When I was at primary school our teacher used to put happy face pictures on the good work and sad face pictures on the work that she didn’t think was of the required standard.
When the books were handed out I remember going to the page where the last piece of work was and looking to see what face would greet me that day.
The rest of the class did the same. The ones who had happy faces left their books open, displaying their work proudly for all to see. The ones who had sad faces on their books that day covered the offending page with their hands, as I did too.
They turned the page to start the next piece of work on the next page despite the fact that this was against the rule of using as little paper as was possible in our books. The rule was to underline and then begin directly below the last piece of work.
If you followed that rule on a sad face day there you were, starting your bright new day piece of work on the downer of what you didn’t accomplish the day before. Nice.
By the time you had done all the necessary title writing, underlining, remembered the date and started your paragraph in just the right place, you then had about twenty minutes until break time to come up with something that would hopefully get you a happy face the next day.
If you couldn’t all you would have to console yourself was a packet of pickled onion Monster Munch.
In learning and creating there needs to be a willingness to fail.
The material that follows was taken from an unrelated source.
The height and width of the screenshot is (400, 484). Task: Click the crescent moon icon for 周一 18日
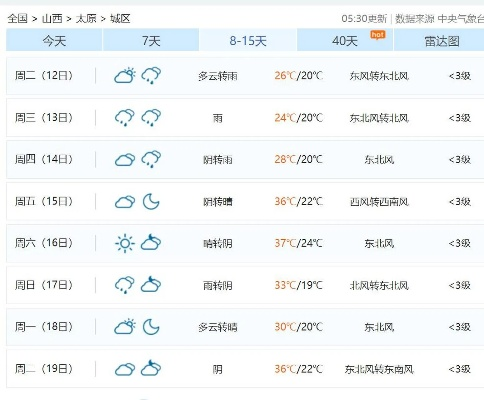pos(151,327)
When you write your blog posts the comments that are posted might function as the happy and sad teacher faces if you let them.
What is willingness to fail?
Willingness is standing on the starting line ready to go.
It’s asking for a dance, it’s plunging into the pool.
It’s picking up the paintbrush.
It’s rocking the child late at night when her temperature is sky high and you know you’ll see the dawn without sleep.
It’s making the call and taking the course.
It’s asking the question that you think everyone else knows the answer to.
It’s knowing you’ll blush and doing it anyway.
Willingness is singing the song when you don’t know the words, it’s writing the paragraph after the rejection letter.
It’s the for better or worse of your vow to yourself.